Mendelism and medicine: controlling human inheritance in local contexts, 1920-1960
- PMID: 11147098
- DOI: 10.1016/s0764-4469(00)01268-3
Mendelism and medicine: controlling human inheritance in local contexts, 1920-1960
Abstract
The rise of Mendelism has often been associated with the development of agricultural sciences and the attempts to improve varieties and select new plants. In contrast, historians have tended to stress the tensions between Mendelism and medicine originating in the influence of eugenicists. The use of Mendel's laws in the context of discussing human inheritance and the transmission of pathologies was nonetheless pervading the medical literature from the 1920s onwards. This paper investigates the dynamics of medical Mendelism by comparing developments in France and in Britain. In contrast to reluctant botanists and zoologists, the elite of the French medical profession was often 'Mendelian'. Mendel's laws have accordingly been integrated into a complex approach to the familial transmission of pathologies, into a theory of pathological inheritance, which combined genetics, germ theory and hygiene. This approach was widely accepted among the paediatricians and obstetricians active in both the eugenics movement and the natalist movement. The career of the pediatrician R. Turpin is a good example of the visibility of this form of medical Mendelism and of its long-lasting impact on genetic research in the country. In Britain, where the social basis of eugenics was not the medical profession, eugenics' claims often clashed with public health and hygiene priorities.

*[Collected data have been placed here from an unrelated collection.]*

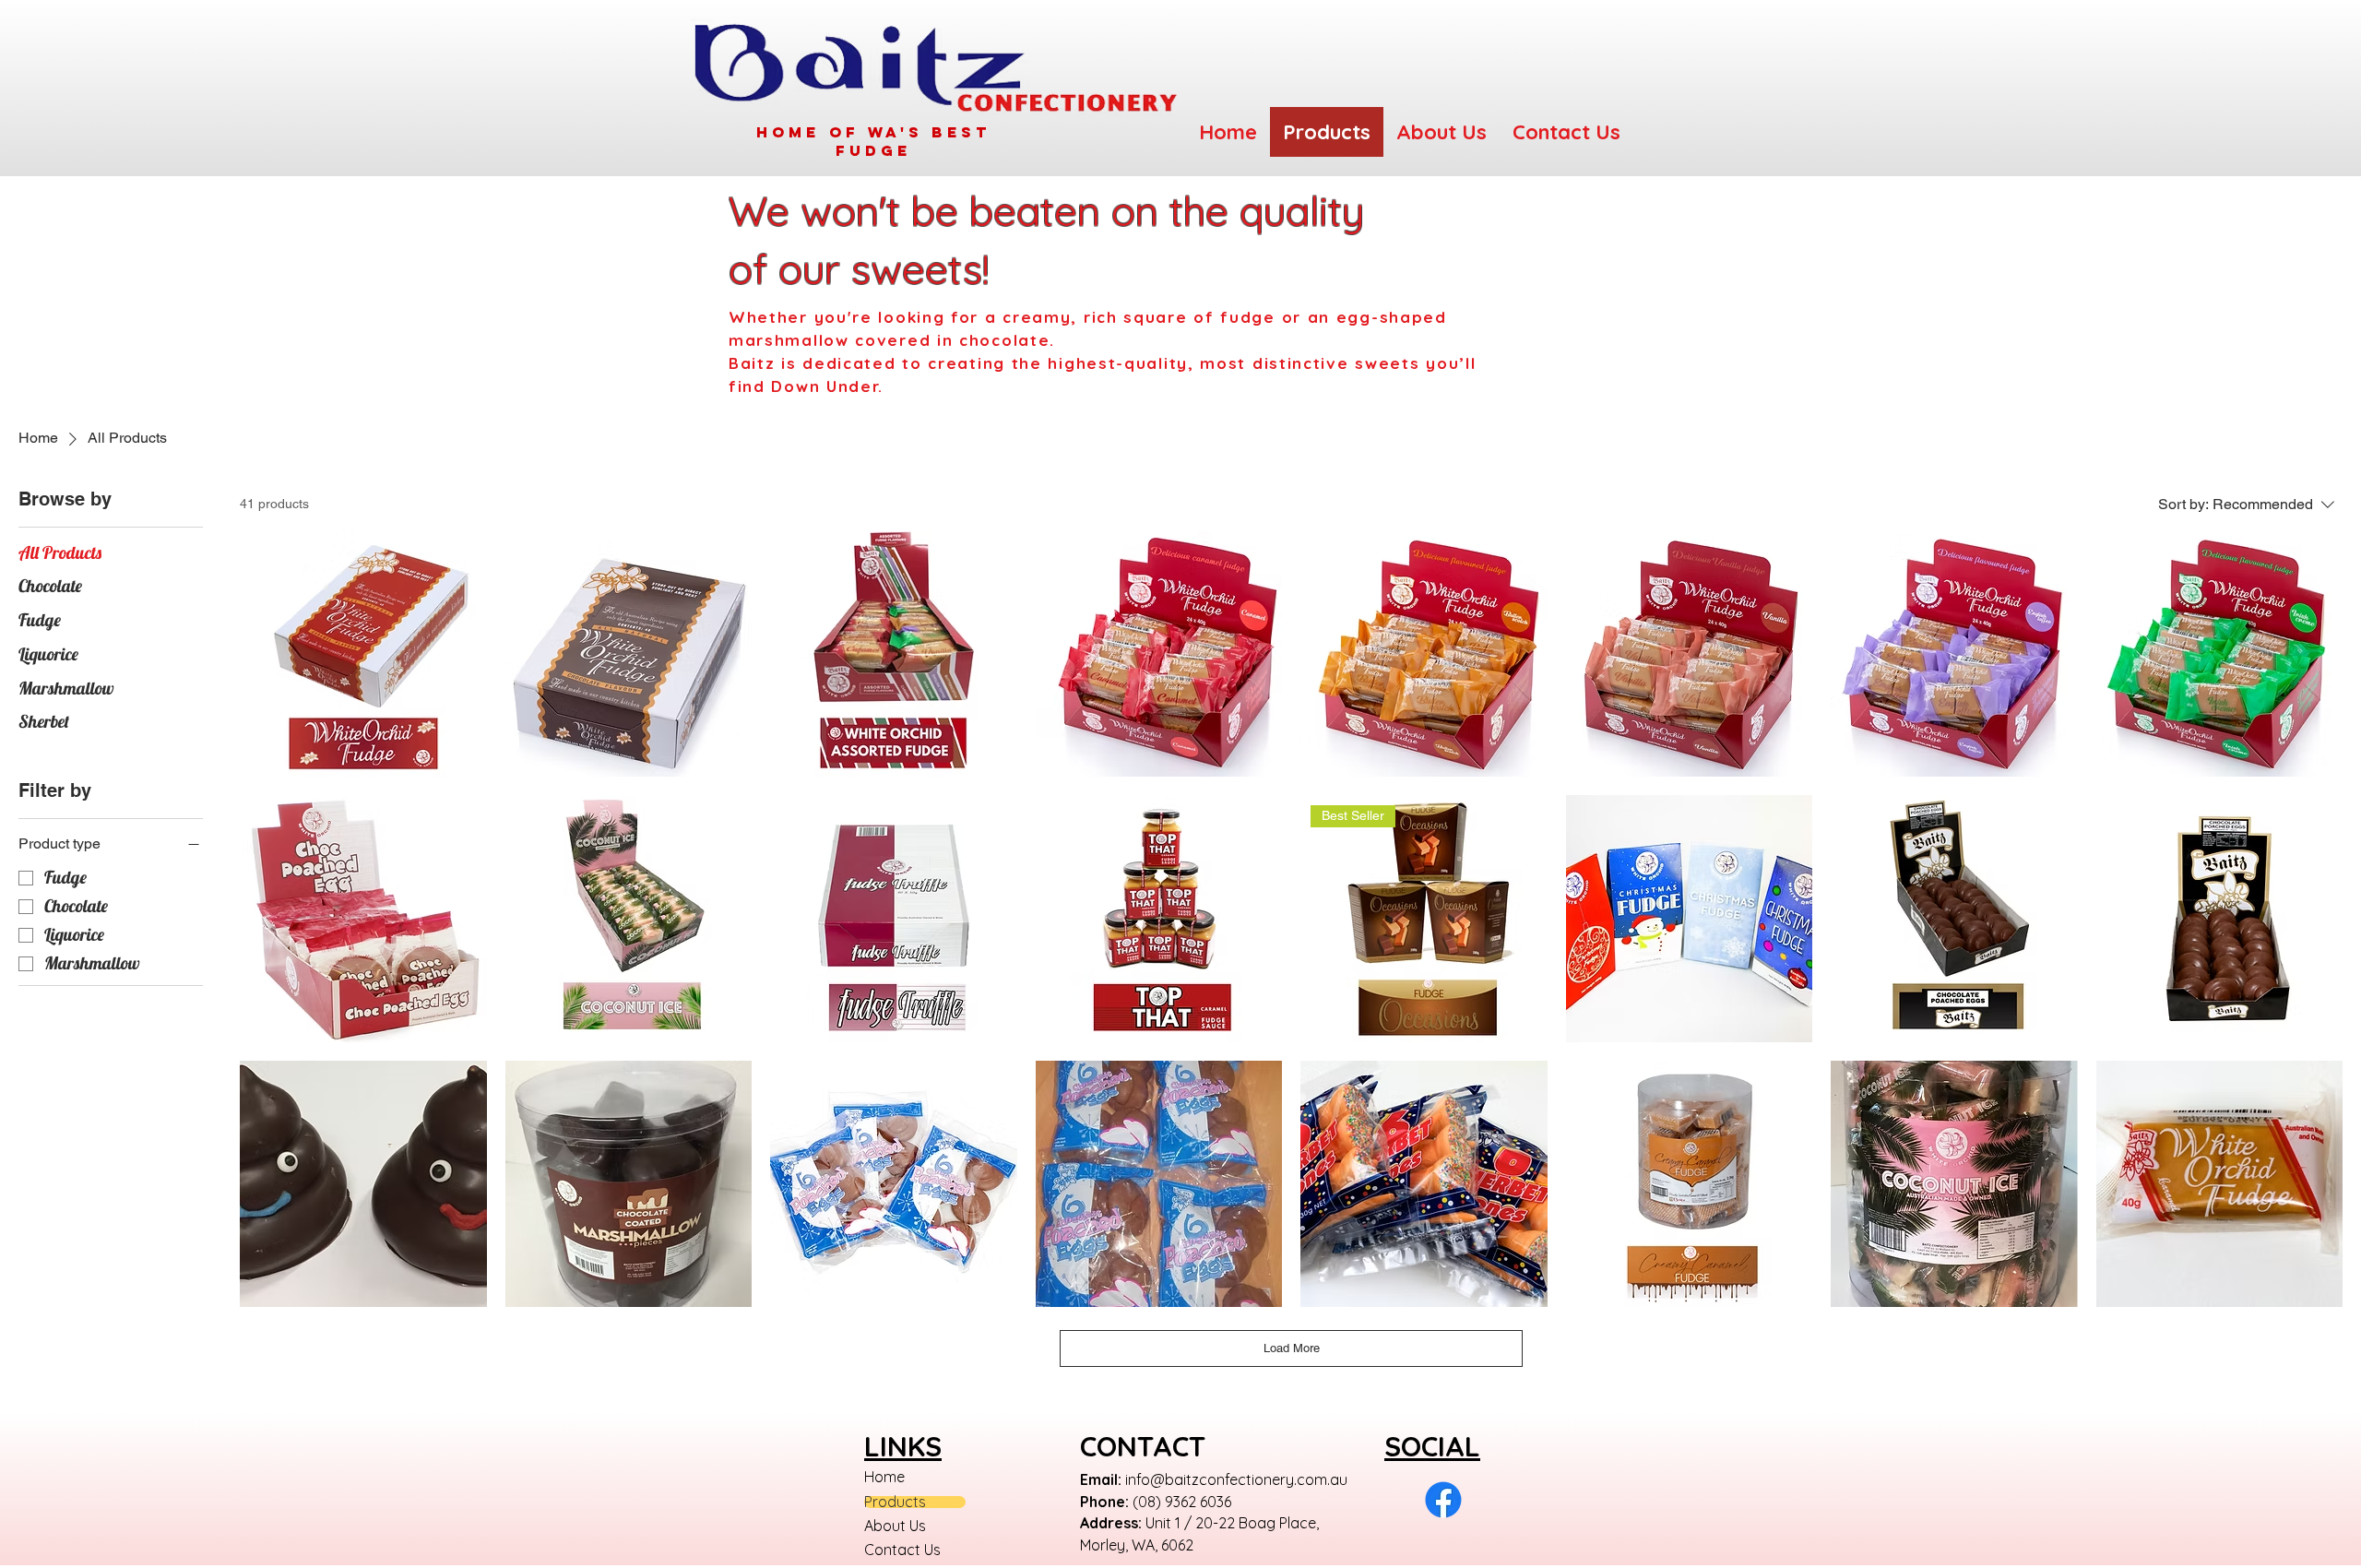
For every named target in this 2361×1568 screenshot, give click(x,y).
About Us (895, 1526)
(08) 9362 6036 (1182, 1501)
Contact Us (902, 1550)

Medical Mendelism was in the first place supported and advanced by doctors and scientists participating in the public debates about the care of 'feeble minded' and the classification of social groups. As revealed by the trajectory of L. Penrose this context favoured the linkage between statistics and pedigree analysis, thus leading to the 'Mendelization' of human pathologies. After the war, this Mendelization in turn facilitated the rise of medical genetics as a speciality focusing on genetic counselling and on the management of computable hereditary risks. This comparative analysis thus highlights: a) the influence of local medical cultures on the fate of Mendelism; b) the continuities between the pre-war studies of pathological inheritance and the post-war rise of medical genetics.